The data
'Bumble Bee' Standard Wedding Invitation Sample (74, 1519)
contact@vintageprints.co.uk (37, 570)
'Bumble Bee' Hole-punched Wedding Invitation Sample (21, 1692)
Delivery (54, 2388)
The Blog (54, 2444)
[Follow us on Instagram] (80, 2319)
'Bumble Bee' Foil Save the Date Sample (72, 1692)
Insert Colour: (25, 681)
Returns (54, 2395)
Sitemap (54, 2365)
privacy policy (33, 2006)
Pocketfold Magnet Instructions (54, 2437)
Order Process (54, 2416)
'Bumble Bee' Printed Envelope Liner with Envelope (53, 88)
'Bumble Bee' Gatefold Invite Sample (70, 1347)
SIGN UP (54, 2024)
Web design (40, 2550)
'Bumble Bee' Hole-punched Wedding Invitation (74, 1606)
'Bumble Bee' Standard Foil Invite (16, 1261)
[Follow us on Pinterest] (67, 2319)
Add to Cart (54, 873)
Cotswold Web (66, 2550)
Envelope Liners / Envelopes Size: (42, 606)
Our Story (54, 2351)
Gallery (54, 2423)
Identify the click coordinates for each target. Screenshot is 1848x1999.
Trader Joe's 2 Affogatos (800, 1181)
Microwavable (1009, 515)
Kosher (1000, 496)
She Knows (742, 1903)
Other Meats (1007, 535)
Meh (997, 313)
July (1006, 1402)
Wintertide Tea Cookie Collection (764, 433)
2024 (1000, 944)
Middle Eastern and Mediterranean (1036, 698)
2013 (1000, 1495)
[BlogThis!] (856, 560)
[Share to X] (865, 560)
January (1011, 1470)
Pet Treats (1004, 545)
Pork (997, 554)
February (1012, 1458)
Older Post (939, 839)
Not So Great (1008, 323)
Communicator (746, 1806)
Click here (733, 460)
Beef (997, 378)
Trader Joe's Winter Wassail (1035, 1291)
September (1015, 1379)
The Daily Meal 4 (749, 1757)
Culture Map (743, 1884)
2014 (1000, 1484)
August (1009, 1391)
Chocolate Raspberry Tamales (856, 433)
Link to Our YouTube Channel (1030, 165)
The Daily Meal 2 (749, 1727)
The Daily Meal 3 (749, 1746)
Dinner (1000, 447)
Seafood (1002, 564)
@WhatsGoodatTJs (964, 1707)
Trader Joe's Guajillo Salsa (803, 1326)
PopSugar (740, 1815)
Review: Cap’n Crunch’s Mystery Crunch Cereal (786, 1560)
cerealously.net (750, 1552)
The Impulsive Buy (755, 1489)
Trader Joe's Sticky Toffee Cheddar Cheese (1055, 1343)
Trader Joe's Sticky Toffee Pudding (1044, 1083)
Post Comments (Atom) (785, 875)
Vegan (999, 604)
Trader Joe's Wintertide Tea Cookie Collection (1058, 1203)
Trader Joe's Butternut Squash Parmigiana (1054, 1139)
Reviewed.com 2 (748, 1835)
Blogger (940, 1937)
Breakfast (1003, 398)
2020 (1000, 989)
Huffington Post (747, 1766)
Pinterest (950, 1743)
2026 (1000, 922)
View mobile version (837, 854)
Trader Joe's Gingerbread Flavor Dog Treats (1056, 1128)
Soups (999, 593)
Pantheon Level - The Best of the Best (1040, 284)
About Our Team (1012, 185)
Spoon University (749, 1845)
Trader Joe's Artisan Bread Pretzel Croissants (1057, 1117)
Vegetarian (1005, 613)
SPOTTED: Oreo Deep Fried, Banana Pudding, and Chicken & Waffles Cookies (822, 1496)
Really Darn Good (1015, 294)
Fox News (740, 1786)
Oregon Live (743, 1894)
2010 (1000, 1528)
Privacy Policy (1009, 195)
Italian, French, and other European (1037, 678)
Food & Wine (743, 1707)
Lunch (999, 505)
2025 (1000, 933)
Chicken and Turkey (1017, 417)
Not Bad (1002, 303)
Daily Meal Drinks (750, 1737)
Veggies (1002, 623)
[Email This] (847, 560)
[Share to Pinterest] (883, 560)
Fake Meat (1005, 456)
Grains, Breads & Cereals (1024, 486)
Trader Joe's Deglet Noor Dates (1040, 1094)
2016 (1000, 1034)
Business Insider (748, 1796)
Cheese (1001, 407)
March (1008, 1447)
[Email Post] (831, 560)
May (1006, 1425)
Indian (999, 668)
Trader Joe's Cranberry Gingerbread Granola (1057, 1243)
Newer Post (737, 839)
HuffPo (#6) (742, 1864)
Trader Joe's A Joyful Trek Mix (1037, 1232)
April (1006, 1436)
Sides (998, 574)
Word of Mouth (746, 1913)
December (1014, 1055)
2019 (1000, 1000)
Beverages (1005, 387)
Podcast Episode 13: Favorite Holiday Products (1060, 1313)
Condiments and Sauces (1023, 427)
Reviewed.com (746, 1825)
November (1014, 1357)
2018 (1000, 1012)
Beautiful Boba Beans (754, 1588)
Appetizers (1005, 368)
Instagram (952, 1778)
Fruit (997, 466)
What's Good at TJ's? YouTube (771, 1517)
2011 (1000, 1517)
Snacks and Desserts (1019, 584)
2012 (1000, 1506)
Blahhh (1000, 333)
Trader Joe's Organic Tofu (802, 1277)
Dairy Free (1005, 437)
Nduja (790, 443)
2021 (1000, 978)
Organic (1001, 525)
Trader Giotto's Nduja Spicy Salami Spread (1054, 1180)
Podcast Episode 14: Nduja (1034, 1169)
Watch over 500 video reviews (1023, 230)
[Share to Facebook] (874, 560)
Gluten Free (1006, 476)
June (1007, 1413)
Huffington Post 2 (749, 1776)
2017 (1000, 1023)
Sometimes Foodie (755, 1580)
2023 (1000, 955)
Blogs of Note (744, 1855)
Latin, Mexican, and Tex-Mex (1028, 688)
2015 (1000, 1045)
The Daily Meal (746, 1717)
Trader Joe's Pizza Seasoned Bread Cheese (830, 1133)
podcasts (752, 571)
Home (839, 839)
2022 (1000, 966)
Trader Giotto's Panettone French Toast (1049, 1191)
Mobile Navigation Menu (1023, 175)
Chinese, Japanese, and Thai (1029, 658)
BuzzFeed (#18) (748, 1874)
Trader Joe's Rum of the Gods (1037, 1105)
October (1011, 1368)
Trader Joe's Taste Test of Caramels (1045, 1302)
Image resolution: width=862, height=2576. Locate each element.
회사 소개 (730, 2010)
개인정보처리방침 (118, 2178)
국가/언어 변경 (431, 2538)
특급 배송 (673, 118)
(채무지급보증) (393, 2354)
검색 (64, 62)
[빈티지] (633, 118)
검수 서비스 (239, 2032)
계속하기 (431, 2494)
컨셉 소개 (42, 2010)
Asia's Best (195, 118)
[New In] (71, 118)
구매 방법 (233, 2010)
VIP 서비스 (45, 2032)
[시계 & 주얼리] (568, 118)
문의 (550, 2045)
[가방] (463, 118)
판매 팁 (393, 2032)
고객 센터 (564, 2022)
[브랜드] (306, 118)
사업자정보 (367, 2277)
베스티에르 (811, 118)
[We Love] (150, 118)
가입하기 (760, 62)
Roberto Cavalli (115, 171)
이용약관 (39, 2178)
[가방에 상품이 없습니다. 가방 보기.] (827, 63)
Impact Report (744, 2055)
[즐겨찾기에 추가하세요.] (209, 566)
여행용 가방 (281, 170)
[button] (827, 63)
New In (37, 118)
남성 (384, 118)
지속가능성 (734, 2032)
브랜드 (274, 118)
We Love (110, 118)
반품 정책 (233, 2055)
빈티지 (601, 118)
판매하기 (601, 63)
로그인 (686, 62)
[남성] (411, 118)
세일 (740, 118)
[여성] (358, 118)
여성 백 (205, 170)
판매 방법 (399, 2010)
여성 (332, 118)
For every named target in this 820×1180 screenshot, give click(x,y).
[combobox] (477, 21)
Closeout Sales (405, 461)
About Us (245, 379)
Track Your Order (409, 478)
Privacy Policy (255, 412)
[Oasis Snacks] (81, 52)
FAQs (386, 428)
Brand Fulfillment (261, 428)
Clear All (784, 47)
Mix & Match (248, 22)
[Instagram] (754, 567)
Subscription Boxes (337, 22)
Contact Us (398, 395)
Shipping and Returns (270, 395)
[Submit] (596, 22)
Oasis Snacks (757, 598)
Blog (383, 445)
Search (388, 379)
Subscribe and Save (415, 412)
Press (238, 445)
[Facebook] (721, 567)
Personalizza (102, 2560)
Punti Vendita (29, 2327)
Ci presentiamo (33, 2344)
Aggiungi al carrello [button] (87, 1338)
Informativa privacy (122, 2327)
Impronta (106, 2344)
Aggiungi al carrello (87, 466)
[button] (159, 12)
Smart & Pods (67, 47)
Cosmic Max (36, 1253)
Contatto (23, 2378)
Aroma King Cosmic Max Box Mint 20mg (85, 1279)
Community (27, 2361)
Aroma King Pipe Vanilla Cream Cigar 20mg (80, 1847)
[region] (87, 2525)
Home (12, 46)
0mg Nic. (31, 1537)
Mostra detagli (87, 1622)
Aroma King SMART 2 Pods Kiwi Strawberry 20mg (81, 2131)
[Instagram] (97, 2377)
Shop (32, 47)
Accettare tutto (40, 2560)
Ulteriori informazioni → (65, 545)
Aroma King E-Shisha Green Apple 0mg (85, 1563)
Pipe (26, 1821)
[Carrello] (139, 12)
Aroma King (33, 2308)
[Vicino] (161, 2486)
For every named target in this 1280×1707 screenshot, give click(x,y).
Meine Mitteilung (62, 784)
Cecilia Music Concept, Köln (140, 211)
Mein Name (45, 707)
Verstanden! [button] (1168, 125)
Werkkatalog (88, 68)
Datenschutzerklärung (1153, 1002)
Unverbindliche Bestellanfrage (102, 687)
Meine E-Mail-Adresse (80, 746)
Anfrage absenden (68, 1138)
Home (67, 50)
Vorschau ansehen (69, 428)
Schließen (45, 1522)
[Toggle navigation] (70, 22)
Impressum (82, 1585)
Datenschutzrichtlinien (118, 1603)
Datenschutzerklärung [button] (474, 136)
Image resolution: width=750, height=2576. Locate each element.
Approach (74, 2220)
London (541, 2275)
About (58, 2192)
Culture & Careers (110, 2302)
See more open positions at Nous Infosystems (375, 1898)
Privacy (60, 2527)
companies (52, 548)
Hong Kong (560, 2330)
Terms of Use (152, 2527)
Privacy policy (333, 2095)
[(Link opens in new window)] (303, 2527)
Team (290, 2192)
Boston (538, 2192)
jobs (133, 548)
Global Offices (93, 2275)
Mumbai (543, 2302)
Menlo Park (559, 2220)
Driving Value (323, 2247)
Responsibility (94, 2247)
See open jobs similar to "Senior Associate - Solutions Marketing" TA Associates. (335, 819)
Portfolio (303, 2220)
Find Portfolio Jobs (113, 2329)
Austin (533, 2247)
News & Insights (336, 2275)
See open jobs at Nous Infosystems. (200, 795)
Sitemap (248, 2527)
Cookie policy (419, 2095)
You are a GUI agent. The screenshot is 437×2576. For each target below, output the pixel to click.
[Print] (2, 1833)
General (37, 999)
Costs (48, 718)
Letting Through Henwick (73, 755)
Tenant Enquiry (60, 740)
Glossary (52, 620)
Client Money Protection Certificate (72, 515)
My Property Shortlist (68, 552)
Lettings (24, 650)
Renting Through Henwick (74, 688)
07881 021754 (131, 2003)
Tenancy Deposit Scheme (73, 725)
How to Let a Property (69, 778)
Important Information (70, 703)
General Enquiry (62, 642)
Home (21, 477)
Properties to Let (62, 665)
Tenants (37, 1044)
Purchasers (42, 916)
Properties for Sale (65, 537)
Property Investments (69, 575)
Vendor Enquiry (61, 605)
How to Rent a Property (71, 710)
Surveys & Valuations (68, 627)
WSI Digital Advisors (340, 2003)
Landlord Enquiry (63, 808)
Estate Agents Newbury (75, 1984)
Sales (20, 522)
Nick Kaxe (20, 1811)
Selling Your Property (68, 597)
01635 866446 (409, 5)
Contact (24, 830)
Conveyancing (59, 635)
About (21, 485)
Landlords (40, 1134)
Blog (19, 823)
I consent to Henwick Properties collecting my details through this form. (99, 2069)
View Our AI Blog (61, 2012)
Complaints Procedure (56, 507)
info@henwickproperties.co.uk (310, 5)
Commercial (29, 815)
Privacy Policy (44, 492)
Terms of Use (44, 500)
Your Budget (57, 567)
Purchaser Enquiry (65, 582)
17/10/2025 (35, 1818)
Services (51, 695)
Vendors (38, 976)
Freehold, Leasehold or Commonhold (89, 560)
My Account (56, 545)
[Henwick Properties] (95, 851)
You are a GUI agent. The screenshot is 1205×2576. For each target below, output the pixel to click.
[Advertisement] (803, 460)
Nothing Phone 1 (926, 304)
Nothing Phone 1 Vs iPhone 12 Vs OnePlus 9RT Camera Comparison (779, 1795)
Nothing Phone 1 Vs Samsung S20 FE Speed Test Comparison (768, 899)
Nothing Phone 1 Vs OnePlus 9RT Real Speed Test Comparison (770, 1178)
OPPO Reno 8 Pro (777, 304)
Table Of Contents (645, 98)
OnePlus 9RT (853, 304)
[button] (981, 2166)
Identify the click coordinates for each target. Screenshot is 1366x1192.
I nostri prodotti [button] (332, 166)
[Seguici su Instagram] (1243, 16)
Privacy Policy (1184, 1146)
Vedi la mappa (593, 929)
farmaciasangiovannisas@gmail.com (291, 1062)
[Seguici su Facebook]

Assignment
From the entries above, extract only the lines running from the one containing "2012 (1000, 1506)" through the one containing "특급 배송 (673, 118)", inclusive.

Solved exercise
2012 (1000, 1506)
Blahhh (1000, 333)
Trader Joe's Organic Tofu (802, 1277)
Dairy Free (1005, 437)
Nduja (790, 443)
2021 (1000, 978)
Organic (1001, 525)
Trader Giotto's Nduja Spicy Salami Spread (1054, 1180)
Podcast Episode 14: Nduja (1034, 1169)
Watch over 500 video reviews (1023, 230)
[Share to Facebook] (874, 560)
Gluten Free (1006, 476)
June (1007, 1413)
Huffington Post 2 (749, 1776)
2017 (1000, 1023)
Sometimes Foodie (755, 1580)
2023 (1000, 955)
Blogs of Note (744, 1855)
Latin, Mexican, and Tex-Mex (1028, 688)
2015 (1000, 1045)
The Daily Meal (746, 1717)
Trader Joe's Pizza Seasoned Bread Cheese (830, 1133)
podcasts (752, 571)
Home (839, 839)
2022 (1000, 966)
Trader Giotto's Panettone French Toast (1049, 1191)
Mobile Navigation Menu (1023, 175)
Chinese, Japanese, and Thai (1029, 658)
BuzzFeed (#18) (748, 1874)
Trader Joe's Rum of the Gods (1037, 1105)
October (1011, 1368)
Trader Joe's Taste Test of Caramels (1045, 1302)
Image resolution: width=862, height=2576. Locate each element.
회사 소개 (730, 2010)
개인정보처리방침 (118, 2178)
국가/언어 변경 (431, 2538)
특급 배송 (673, 118)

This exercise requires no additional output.